This allows Khan to remember Chekov without him having to hide somewhere on the ship for the first year of the show.
...But you seem to be counting by stardate, which means Chekov is already a bridge officer by the time of "Space Seed", having made his debut earlier on in "Catspaw".
Well, at least it completely and totally avoids the whole "people with yellow hair and pale skins are somehow superior" nonsense.
But just because it's nonsense is no reason to avoid it - indeed, it being nonsense is why it's so darn popular in entertainment. "Nazi" isn't pronounced "nutsy" for nothing.
That is, if somebody on Ceti Alpha V decided that people with white hair and pale skin (say, Khan, which his already white hair and non-negroid complexion) were superior, he'd certainly act on it! Now that the desperate flight with some eighty competitors was over, and compromises could be forgotten, the elimination game between the supermen could finally begin. In the end, there can be only one (phenotype)...
As for the nuances of dialogue, fitting your model in isn't all that impossible in the end. Khan does say Kirk marooned him and the others "on the barren sand heap" (contradicted by facts of marooning in "Space Seed"), and "never bothered to check on their progress" (made doubtful by the 15 years reference if taken literally).
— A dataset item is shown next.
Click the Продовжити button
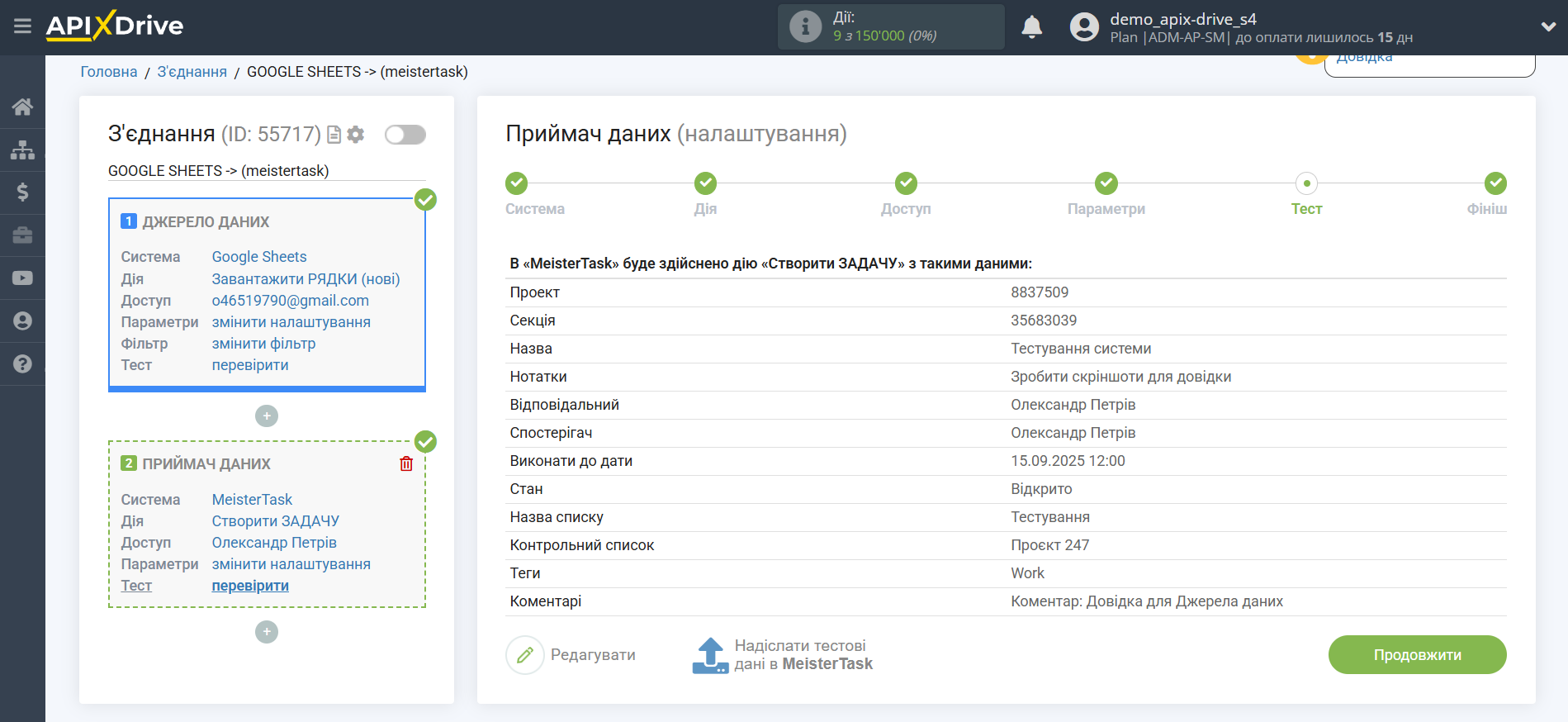Viewport: 1568px width, 722px height. (1417, 654)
Might well be Kirk marooned Khan twice, then: first on the harsh but fertile Ceti Alpha V, then again on the barren sand heap Ceti Alpha V (by visiting, seeing that things were bad, and nevertheless leaving). And
then he failed to check on how they were doing.
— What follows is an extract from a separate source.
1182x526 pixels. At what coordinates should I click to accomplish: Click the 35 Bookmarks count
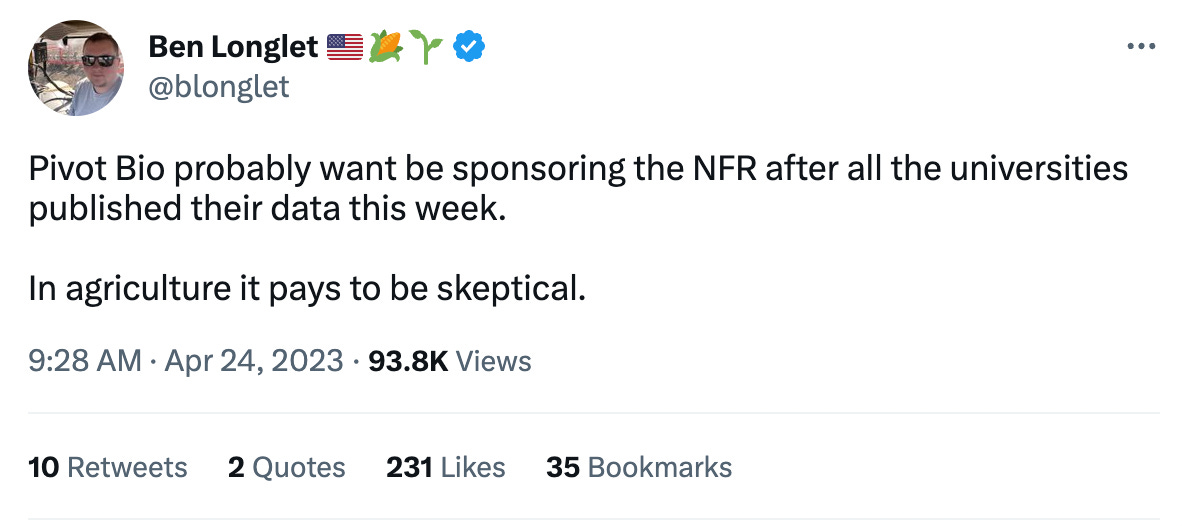pos(638,467)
Kirk would probably have done all that on his own time, though, without bringing his starship along. The place isn't all
that far out in the sticks, and Kirk has access to various private or commercial starcraft when the UFP doesn't declare an inconvenient quarantine to hinder him. Or then he can operate small Starfleet craft of sufficient range, like the various TAS designs, and file a false flight plan.